문제 » "You are a GUI" 문구가 있는 줄에서 시작해 "The width and" 문구가 있는 줄에서 끝나는 부분만 다시 쓰세요. "agent" 단어를 "assistant" 단어로 바꾸고 다른 곳은 그대로 두세요.

사용할 자료 »
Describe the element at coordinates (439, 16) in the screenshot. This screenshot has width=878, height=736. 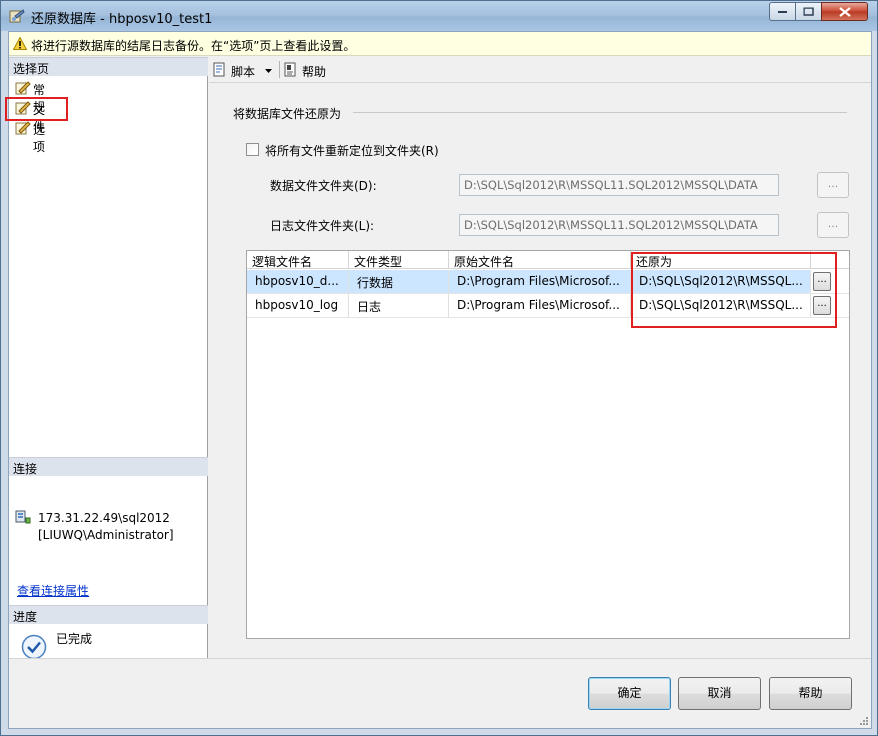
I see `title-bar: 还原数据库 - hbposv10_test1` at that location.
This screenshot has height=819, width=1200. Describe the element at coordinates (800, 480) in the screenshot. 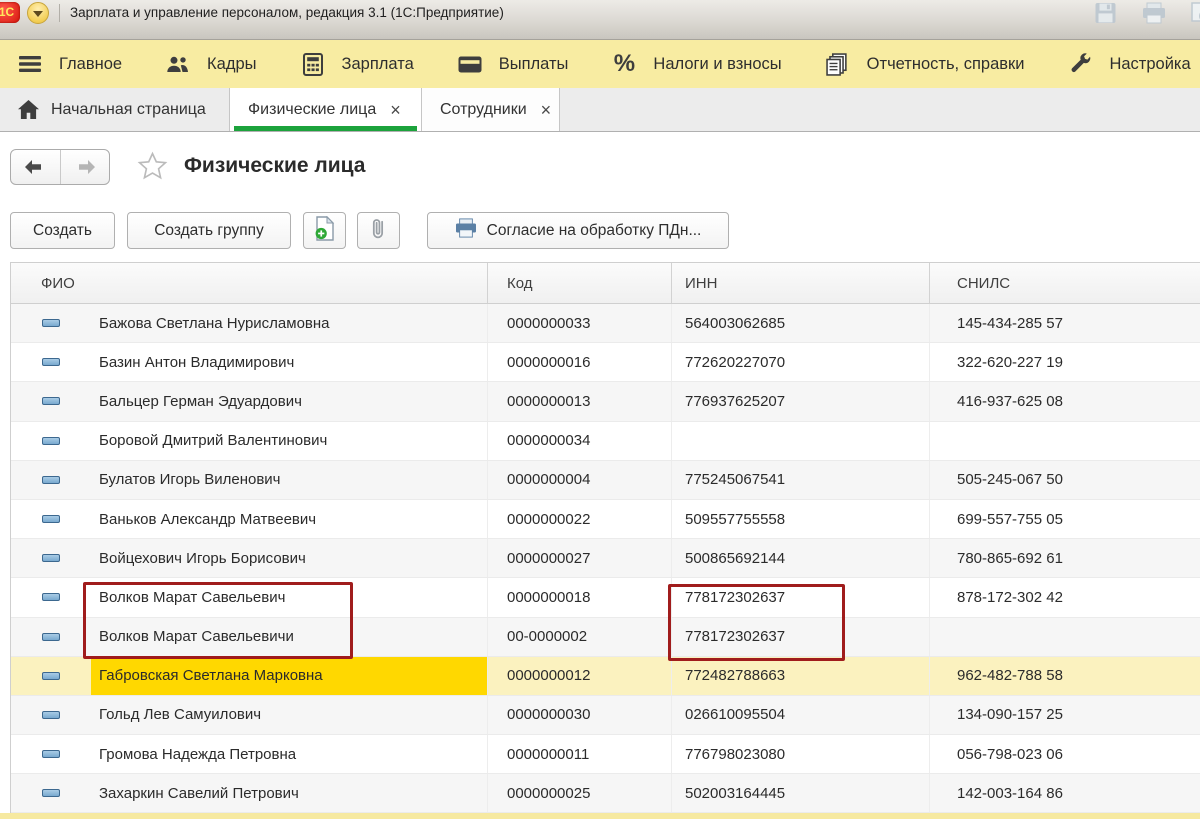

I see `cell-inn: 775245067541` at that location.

* * *

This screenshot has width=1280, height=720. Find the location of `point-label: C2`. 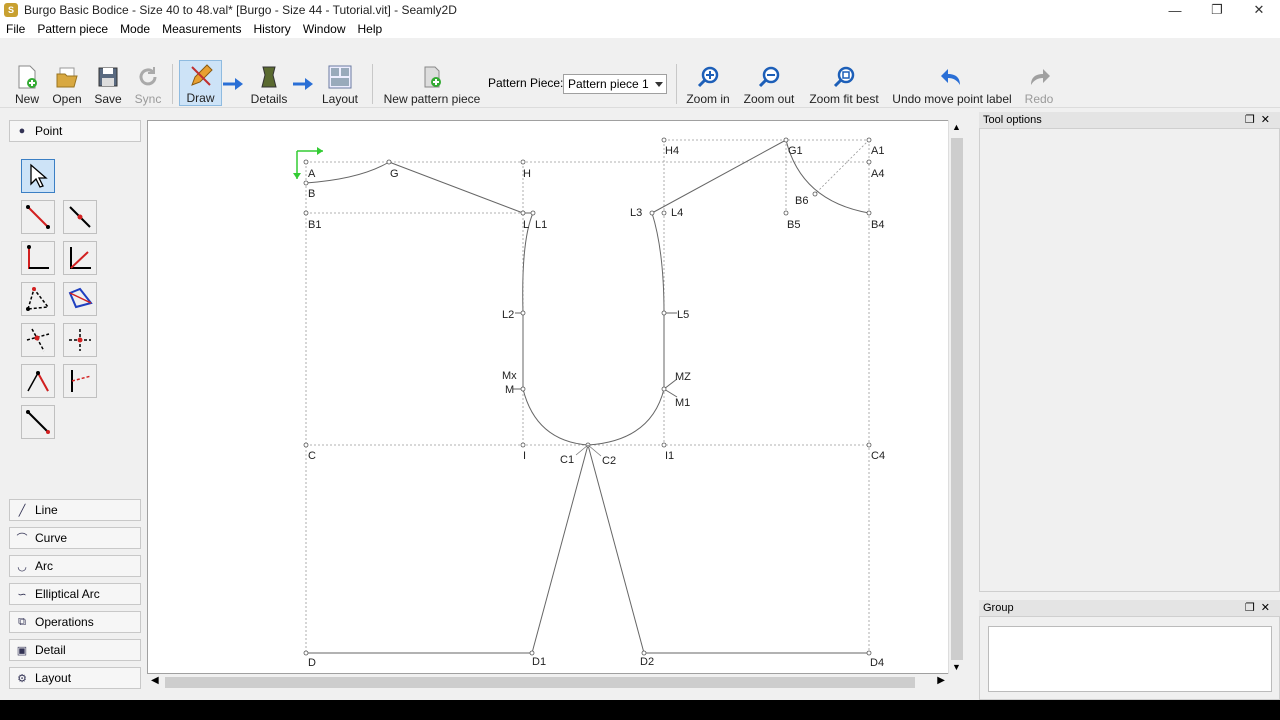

...

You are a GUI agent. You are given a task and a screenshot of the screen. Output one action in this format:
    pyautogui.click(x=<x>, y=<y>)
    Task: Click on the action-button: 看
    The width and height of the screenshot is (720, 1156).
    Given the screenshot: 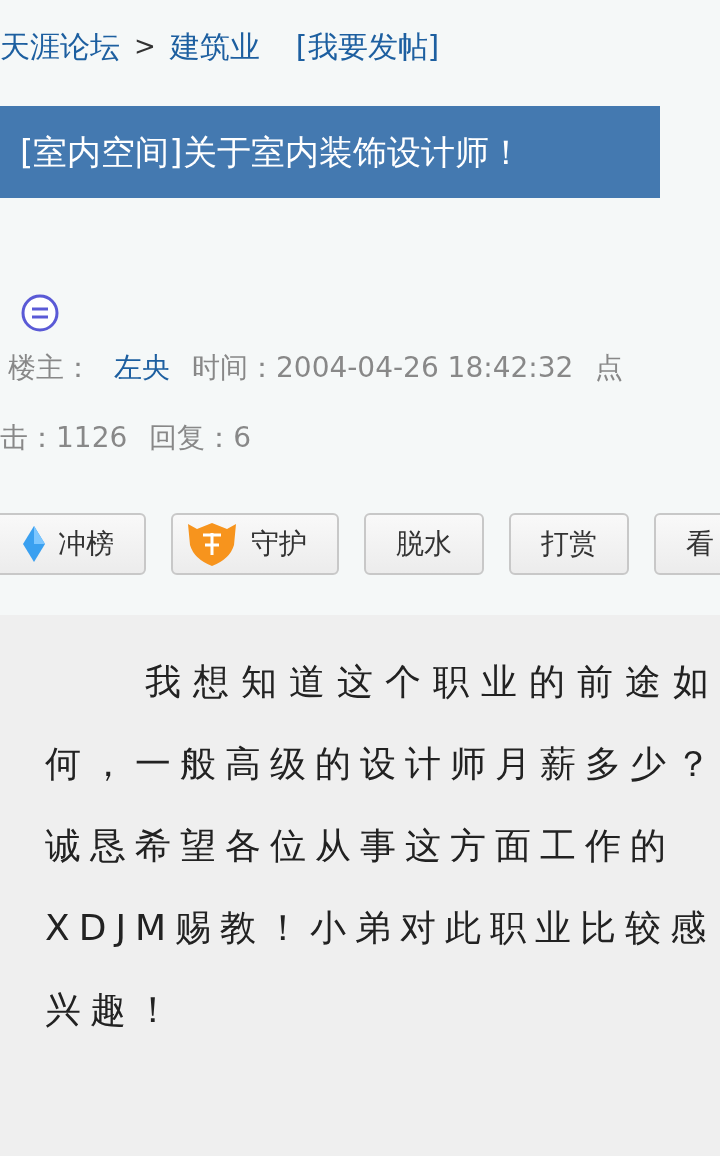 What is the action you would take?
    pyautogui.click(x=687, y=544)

과제 답안 »
You are a GUI assistant. You are given a task and a screenshot of the screen. Output one action in this format:
    pyautogui.click(x=<x>, y=<y>)
    Task: Click on the action-button: 看
    The width and height of the screenshot is (720, 1156).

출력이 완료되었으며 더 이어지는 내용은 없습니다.